Über das Mehrdeutige

Etwas Uneindeutiges, das wir intuitiv als wertvoll ansehen, nennen wir „mehrdeutig“, während dasselbe, wenn wir es für wertlos erachten, „beliebig“ genannt wird.

Das Mehrdeutige hat eine wichtige Position im menschlichen Leben, neben den klaren, eindeutigen Dingen. Alle großen Themen sind mehrdeutig. Ich erkenne seinen Wert an einem gewissen Gefühl der Tiefe. Träume sind mehrdeutig, Kunstwerke sind mehrdeutig, Narrative sind mehrdeutig.

Im Traumerleben werden Geistesinhalte anscheinend absichtslos und ohne Beachtung des Realitätswissens in Beziehung miteinander gesetzt, ähnlich wie sich Atome und Moleküle ohne übergreifenden Sinn miteinander verbinden. Dennoch lassen sich die Traumbilder als Metaphern für Lebensthemen interpretieren, die teils satirisch übertreiben, teils innere Wahrheiten über den Umweg von Sprachbildern enthalten können.

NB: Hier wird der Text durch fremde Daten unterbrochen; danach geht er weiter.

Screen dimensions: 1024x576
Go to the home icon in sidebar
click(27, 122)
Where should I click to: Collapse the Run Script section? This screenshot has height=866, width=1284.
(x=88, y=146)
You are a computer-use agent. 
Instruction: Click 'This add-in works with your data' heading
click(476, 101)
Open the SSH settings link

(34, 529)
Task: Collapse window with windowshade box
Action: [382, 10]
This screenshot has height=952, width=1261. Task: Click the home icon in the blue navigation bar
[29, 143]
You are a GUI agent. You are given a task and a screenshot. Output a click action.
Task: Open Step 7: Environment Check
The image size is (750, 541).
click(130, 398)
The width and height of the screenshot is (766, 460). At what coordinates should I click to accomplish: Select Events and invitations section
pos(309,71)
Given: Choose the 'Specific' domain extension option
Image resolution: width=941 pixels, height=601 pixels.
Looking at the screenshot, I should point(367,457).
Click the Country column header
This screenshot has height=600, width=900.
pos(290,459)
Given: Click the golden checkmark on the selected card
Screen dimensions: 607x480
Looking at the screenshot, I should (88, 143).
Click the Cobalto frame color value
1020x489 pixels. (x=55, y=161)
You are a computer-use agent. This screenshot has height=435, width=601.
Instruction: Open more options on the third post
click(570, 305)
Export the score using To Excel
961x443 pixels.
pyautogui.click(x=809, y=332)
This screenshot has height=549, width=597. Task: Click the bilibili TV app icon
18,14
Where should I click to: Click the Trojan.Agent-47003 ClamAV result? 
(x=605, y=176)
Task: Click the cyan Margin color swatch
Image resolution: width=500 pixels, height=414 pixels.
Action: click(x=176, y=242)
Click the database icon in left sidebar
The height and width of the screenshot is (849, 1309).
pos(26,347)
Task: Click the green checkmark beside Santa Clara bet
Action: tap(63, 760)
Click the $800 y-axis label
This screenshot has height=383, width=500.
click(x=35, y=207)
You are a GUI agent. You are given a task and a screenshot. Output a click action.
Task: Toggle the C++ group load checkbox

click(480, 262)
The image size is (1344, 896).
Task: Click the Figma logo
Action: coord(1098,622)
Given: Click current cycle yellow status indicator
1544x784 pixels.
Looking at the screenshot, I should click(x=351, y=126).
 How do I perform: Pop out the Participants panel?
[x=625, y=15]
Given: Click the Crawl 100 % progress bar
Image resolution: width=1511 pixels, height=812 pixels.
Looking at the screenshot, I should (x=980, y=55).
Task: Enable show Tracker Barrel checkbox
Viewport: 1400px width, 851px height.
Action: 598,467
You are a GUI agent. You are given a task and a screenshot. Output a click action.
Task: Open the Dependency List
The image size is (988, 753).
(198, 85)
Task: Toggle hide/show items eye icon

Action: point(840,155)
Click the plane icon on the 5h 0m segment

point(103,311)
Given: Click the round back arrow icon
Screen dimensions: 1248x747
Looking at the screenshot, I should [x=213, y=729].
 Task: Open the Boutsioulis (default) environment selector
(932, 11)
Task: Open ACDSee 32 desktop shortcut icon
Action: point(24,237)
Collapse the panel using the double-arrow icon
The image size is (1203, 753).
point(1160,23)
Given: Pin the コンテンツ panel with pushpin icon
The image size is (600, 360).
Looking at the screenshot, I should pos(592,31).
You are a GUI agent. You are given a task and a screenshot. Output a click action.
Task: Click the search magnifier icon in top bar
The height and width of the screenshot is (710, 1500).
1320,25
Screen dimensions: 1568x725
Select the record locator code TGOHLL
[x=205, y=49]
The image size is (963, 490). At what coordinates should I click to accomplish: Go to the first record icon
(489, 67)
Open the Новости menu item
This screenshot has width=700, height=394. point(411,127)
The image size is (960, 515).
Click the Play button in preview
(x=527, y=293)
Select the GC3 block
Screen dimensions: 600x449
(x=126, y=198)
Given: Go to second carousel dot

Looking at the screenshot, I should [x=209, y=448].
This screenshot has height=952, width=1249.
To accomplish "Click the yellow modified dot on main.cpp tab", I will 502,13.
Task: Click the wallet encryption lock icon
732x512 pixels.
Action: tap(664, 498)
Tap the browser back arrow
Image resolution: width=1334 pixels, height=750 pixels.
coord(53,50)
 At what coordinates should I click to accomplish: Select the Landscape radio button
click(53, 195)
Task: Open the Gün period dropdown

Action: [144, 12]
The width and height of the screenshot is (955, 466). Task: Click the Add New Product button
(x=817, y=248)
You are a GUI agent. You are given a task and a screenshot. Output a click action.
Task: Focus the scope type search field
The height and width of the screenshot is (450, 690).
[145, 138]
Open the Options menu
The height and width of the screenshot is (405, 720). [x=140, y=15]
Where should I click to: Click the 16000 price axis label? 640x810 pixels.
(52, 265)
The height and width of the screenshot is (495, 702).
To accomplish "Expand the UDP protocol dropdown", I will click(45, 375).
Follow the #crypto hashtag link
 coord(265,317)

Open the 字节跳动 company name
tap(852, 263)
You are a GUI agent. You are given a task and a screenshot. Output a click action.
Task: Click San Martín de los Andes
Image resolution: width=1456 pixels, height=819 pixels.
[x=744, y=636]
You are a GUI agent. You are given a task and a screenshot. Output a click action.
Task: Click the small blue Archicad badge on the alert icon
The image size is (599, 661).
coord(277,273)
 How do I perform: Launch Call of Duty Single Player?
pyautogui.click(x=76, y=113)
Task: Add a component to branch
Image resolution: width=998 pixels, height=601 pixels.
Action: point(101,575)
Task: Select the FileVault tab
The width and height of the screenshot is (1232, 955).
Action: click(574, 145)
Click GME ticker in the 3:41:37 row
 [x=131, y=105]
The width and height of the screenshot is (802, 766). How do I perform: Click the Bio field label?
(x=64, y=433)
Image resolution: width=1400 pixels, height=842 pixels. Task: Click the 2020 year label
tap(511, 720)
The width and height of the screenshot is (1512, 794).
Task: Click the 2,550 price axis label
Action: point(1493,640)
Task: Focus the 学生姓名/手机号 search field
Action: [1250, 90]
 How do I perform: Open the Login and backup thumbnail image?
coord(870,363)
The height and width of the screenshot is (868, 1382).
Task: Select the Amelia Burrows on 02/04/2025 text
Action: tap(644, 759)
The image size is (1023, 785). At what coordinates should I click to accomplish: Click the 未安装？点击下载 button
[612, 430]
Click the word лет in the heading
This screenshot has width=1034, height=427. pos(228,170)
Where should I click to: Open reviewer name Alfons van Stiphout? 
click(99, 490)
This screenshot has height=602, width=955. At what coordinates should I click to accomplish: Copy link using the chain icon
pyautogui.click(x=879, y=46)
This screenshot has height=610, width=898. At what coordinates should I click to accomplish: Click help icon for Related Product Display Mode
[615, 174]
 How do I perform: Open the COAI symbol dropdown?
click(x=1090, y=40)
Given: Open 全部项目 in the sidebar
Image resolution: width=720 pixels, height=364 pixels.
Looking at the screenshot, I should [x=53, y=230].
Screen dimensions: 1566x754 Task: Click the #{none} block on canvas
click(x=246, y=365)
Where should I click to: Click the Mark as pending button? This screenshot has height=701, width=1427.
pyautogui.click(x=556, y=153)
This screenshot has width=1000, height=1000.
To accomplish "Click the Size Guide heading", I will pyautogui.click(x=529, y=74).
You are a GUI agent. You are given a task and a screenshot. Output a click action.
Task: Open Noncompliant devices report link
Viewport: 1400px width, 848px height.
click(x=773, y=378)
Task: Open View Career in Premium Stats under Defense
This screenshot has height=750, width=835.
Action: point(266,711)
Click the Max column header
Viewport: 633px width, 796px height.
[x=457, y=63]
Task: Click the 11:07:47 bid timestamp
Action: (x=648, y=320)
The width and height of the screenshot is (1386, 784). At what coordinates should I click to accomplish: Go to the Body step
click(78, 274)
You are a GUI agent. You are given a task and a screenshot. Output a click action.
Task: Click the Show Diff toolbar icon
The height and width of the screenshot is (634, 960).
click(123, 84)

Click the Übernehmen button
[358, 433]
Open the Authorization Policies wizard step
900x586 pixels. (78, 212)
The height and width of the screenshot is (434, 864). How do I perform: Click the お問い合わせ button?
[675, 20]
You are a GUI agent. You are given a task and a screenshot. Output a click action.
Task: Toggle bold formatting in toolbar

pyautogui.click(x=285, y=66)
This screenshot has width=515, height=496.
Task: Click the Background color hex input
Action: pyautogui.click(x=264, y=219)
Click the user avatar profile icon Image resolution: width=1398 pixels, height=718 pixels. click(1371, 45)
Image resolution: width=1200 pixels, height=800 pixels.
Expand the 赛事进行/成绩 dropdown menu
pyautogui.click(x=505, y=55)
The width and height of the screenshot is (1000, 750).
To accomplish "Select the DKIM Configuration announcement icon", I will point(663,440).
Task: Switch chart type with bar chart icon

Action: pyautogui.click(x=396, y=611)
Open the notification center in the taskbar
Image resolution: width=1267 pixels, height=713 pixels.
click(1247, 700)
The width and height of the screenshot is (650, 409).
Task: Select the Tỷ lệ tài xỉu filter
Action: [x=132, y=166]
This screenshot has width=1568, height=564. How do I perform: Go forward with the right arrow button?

In etwas Uneindeutiges Sinn hineinzusehen ist ein Selbstorganisationsprozess des Geistes. Sinn heißt in dem Falle immer: Sinn für uns, in unserer gegenwärtigen Situation. Das produktive Mehrdeutige schafft größere Klarheit auf einer tieferen, schwer verbal zu beschreibenden Ebene. Beim bloß Beliebigen fehlt das. Die Klarheit auf der tieferen Ebene ist letztlich Handlungsleitung, Orientierung und damit Weltwissen.